GIVEN TEXT -
============================================================
Coral Gables would gain its biggest park ever under a proposed 30-year development agreement with the University of Miami. The nearly six-acre green space would be called Centennial Park. In exchange, the deal would let UM expand its campus footprint and potentially build a hospital.

Mayor Vince Lago confirmed on Thursday, July 3, that the city has secured UM's commitment to hand over the 5.52-acre parcel known as the Lee Lincoln Site, located across from Henry S. West Laboratory School at 5300 Carillo St. Lago called it "the most significant expansion of parkland in the City's history" in a post on X.

In exchange, the university would gain the right to add hospital use within its campus Multi-Use Area along Ponce de Leon Boulevard, near the University Metrorail Station. UM is not proposing a specific hospital building yet. It is asking the city to permit that use somewhere within the zone, according to the Coral Gables Gazette. A hospital could go on a surface parking lot between the Metrorail station and the Watsco Center. The permitted use would cover inpatient, outpatient and emergency services.

The deal would also reclassify three UM-owned properties along Ponce de Leon Boulevard and Levante Avenue from commercial to university campus designation, pushing the campus boundary southward to Levante Avenue and Red Road. The university's filing states the expanded Multi-Use Area would not encroach on residential neighborhoods along San Amaro and Campo Sano.
============================================================
AIM OF THE TASK - Copy the passage of the Centennial Park article from "Mayor Vince Lago" up to and including "a post on X." word for word.

[Stored records]
============================================================
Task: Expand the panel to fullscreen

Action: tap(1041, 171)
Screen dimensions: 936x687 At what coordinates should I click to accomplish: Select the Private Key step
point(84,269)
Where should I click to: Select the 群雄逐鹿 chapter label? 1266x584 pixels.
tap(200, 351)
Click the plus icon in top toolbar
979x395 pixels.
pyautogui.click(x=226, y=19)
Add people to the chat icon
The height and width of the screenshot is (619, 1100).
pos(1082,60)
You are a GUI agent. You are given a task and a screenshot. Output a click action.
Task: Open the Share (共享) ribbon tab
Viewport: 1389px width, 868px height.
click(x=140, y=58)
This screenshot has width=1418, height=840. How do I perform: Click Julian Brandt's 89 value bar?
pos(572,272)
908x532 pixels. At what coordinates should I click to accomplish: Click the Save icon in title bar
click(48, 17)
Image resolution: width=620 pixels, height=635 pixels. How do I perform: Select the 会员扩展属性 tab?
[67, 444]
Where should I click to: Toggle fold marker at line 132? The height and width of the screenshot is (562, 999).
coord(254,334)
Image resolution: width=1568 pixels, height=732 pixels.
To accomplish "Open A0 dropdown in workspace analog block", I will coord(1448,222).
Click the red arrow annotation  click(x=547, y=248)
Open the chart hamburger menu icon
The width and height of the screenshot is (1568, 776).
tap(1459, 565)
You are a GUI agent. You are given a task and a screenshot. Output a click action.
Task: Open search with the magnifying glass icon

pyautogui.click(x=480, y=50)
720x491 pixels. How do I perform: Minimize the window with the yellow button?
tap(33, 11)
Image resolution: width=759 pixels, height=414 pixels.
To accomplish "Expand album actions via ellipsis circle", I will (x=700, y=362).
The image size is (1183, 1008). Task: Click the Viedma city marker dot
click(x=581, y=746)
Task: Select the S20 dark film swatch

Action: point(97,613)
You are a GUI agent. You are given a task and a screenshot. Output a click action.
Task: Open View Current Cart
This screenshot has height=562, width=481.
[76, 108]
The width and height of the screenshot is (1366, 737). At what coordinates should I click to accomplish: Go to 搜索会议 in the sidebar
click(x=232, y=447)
============================================================
SOLUTION TO THE EXERCISE -
Mayor Vince Lago confirmed on Thursday, July 3, that the city has secured UM's commitment to hand over the 5.52-acre parcel known as the Lee Lincoln Site, located across from Henry S. West Laboratory School at 5300 Carillo St. Lago called it "the most significant expansion of parkland in the City's history" in a post on X.